## Exercise aim
Write out the following lines exactly as they are.
** BEGIN **
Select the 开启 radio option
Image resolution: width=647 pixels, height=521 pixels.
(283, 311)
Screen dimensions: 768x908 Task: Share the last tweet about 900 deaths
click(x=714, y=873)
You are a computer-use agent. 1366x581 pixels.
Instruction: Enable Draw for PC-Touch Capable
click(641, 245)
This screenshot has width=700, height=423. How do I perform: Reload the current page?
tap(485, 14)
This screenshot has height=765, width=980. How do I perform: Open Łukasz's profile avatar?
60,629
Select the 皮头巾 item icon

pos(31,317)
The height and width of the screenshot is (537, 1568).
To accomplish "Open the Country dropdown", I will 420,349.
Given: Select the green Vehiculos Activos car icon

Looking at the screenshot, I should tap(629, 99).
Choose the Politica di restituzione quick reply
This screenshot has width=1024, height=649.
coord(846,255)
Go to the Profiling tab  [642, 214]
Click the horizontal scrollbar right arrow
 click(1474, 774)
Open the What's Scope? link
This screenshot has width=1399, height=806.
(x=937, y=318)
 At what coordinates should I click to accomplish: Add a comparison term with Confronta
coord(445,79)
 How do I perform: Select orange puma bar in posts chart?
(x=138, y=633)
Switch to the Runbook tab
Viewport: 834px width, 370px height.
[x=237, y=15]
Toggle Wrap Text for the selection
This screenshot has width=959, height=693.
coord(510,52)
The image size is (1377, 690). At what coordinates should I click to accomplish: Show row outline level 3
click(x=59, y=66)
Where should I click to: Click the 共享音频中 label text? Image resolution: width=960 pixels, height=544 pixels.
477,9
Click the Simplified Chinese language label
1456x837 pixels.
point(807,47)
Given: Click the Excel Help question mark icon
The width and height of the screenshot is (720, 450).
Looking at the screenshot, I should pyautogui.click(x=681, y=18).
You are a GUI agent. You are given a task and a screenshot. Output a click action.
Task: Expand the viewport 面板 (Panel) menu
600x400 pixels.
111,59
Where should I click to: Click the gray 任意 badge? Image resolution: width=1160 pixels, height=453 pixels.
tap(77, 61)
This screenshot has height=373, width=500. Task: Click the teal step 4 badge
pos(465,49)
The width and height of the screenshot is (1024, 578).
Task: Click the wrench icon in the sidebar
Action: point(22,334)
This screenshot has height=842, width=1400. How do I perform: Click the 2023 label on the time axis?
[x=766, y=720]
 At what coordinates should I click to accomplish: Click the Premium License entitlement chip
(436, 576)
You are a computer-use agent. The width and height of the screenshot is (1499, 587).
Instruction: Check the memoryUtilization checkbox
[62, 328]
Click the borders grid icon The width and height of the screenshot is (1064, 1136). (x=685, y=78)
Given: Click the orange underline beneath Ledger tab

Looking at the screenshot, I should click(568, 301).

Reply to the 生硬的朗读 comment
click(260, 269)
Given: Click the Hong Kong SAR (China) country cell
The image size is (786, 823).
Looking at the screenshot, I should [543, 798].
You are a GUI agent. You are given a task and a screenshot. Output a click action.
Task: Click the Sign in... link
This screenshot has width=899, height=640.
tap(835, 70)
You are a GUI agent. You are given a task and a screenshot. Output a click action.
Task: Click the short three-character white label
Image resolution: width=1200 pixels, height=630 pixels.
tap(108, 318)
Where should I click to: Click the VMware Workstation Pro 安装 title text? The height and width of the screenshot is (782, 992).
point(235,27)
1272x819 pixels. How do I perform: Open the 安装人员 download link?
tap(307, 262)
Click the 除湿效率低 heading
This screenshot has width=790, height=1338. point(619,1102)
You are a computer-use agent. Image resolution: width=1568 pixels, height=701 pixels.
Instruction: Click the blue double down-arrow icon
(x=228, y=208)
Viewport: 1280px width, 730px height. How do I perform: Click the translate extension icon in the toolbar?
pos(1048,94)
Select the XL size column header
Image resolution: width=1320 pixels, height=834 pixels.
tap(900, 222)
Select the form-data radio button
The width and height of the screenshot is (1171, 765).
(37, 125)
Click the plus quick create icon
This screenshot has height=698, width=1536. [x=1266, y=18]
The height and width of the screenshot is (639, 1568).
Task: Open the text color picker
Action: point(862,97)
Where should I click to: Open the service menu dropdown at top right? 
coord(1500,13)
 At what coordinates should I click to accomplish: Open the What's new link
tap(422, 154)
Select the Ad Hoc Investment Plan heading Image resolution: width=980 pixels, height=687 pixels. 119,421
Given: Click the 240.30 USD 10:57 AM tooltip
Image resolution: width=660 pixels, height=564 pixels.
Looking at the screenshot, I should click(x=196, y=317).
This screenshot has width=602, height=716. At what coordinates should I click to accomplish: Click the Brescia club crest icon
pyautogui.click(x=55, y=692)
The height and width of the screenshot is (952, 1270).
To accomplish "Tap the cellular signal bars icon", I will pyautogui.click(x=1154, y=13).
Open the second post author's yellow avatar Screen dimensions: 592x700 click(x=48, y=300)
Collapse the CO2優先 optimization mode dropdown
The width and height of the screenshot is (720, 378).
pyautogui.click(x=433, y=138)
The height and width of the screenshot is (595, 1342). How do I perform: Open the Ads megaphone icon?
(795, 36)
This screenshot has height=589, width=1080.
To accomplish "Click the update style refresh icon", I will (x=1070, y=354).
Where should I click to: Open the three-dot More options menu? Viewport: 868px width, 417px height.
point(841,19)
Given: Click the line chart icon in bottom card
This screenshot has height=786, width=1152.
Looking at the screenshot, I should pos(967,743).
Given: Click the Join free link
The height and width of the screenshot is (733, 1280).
** END **
## Answer to this exercise
Select the 开启 radio option
Image resolution: width=647 pixels, height=521 pixels.
(283, 311)
Screen dimensions: 768x908 Task: Share the last tweet about 900 deaths
click(x=714, y=873)
You are a computer-use agent. 1366x581 pixels.
Instruction: Enable Draw for PC-Touch Capable
click(641, 245)
This screenshot has width=700, height=423. How do I perform: Reload the current page?
tap(485, 14)
This screenshot has height=765, width=980. How do I perform: Open Łukasz's profile avatar?
60,629
Select the 皮头巾 item icon

pos(31,317)
The height and width of the screenshot is (537, 1568).
To accomplish "Open the Country dropdown", I will 420,349.
Given: Select the green Vehiculos Activos car icon

Looking at the screenshot, I should tap(629, 99).
Choose the Politica di restituzione quick reply
This screenshot has width=1024, height=649.
coord(846,255)
Go to the Profiling tab  [642, 214]
Click the horizontal scrollbar right arrow
 click(1474, 774)
Open the What's Scope? link
This screenshot has width=1399, height=806.
(x=937, y=318)
 At what coordinates should I click to accomplish: Add a comparison term with Confronta
coord(445,79)
 How do I perform: Select orange puma bar in posts chart?
(x=138, y=633)
Switch to the Runbook tab
Viewport: 834px width, 370px height.
[x=237, y=15]
Toggle Wrap Text for the selection
This screenshot has width=959, height=693.
coord(510,52)
The image size is (1377, 690). At what coordinates should I click to accomplish: Show row outline level 3
click(x=59, y=66)
Where should I click to: Click the 共享音频中 label text? Image resolution: width=960 pixels, height=544 pixels.
477,9
Click the Simplified Chinese language label
1456x837 pixels.
point(807,47)
Given: Click the Excel Help question mark icon
The width and height of the screenshot is (720, 450).
Looking at the screenshot, I should pyautogui.click(x=681, y=18).
You are a GUI agent. You are given a task and a screenshot. Output a click action.
Task: Expand the viewport 面板 (Panel) menu
600x400 pixels.
111,59
Where should I click to: Click the gray 任意 badge? Image resolution: width=1160 pixels, height=453 pixels.
tap(77, 61)
This screenshot has height=373, width=500. Task: Click the teal step 4 badge
pos(465,49)
The width and height of the screenshot is (1024, 578).
Task: Click the wrench icon in the sidebar
Action: point(22,334)
This screenshot has height=842, width=1400. How do I perform: Click the 2023 label on the time axis?
[x=766, y=720]
 At what coordinates should I click to accomplish: Click the Premium License entitlement chip
(436, 576)
You are a computer-use agent. The width and height of the screenshot is (1499, 587).
Instruction: Check the memoryUtilization checkbox
[62, 328]
Click the borders grid icon The width and height of the screenshot is (1064, 1136). (x=685, y=78)
Given: Click the orange underline beneath Ledger tab

Looking at the screenshot, I should click(568, 301).

Reply to the 生硬的朗读 comment
click(260, 269)
Given: Click the Hong Kong SAR (China) country cell
The image size is (786, 823).
Looking at the screenshot, I should [543, 798].
You are a GUI agent. You are given a task and a screenshot. Output a click action.
Task: Click the Sign in... link
This screenshot has width=899, height=640.
tap(835, 70)
You are a GUI agent. You are given a task and a screenshot. Output a click action.
Task: Click the short three-character white label
Image resolution: width=1200 pixels, height=630 pixels.
tap(108, 318)
Where should I click to: Click the VMware Workstation Pro 安装 title text? The height and width of the screenshot is (782, 992).
point(235,27)
1272x819 pixels. How do I perform: Open the 安装人员 download link?
tap(307, 262)
Click the 除湿效率低 heading
This screenshot has width=790, height=1338. point(619,1102)
You are a computer-use agent. Image resolution: width=1568 pixels, height=701 pixels.
Instruction: Click the blue double down-arrow icon
(x=228, y=208)
Viewport: 1280px width, 730px height. How do I perform: Click the translate extension icon in the toolbar?
pos(1048,94)
Select the XL size column header
Image resolution: width=1320 pixels, height=834 pixels.
tap(900, 222)
Select the form-data radio button
The width and height of the screenshot is (1171, 765).
(37, 125)
Click the plus quick create icon
This screenshot has height=698, width=1536. [x=1266, y=18]
The height and width of the screenshot is (639, 1568).
Task: Open the text color picker
Action: point(862,97)
Where should I click to: Open the service menu dropdown at top right? 
coord(1500,13)
 At what coordinates should I click to accomplish: Open the What's new link
tap(422, 154)
Select the Ad Hoc Investment Plan heading Image resolution: width=980 pixels, height=687 pixels. 119,421
Given: Click the 240.30 USD 10:57 AM tooltip
Image resolution: width=660 pixels, height=564 pixels.
Looking at the screenshot, I should click(x=196, y=317).
This screenshot has width=602, height=716. At what coordinates should I click to accomplish: Click the Brescia club crest icon
pyautogui.click(x=55, y=692)
The height and width of the screenshot is (952, 1270).
To accomplish "Tap the cellular signal bars icon", I will pyautogui.click(x=1154, y=13).
Open the second post author's yellow avatar Screen dimensions: 592x700 click(x=48, y=300)
Collapse the CO2優先 optimization mode dropdown
The width and height of the screenshot is (720, 378).
pyautogui.click(x=433, y=138)
The height and width of the screenshot is (595, 1342). How do I perform: Open the Ads megaphone icon?
(795, 36)
This screenshot has height=589, width=1080.
To accomplish "Click the update style refresh icon", I will (x=1070, y=354).
Where should I click to: Open the three-dot More options menu? Viewport: 868px width, 417px height.
point(841,19)
Given: Click the line chart icon in bottom card
This screenshot has height=786, width=1152.
Looking at the screenshot, I should pos(967,743).
Given: Click the Join free link
The height and width of the screenshot is (733, 1280).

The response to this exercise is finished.